*EXERCISE AIM*. Check each line of the entries below for the word "Given", and copy the lines that have it.

*DATASET*.

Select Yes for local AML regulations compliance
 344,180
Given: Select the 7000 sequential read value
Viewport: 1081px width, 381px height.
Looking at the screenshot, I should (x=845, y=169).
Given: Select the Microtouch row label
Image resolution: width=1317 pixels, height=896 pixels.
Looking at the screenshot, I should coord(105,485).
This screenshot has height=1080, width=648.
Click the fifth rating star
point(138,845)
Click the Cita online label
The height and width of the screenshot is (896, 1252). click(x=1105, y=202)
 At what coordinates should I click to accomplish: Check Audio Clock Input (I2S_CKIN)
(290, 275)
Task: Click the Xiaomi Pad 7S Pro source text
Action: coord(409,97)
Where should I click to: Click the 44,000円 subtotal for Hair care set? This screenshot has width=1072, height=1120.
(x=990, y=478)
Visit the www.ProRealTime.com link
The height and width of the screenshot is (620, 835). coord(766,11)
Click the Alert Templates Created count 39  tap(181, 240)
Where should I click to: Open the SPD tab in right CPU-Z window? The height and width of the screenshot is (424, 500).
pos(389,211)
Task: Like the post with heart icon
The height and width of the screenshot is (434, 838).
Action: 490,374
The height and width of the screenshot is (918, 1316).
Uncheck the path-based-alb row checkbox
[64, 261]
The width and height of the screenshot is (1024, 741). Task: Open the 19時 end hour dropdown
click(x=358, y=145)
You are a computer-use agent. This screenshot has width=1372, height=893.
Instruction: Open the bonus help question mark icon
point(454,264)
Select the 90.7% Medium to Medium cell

*RESPONSE*.
Given: Select the 7000 sequential read value
Given: Select the Microtouch row label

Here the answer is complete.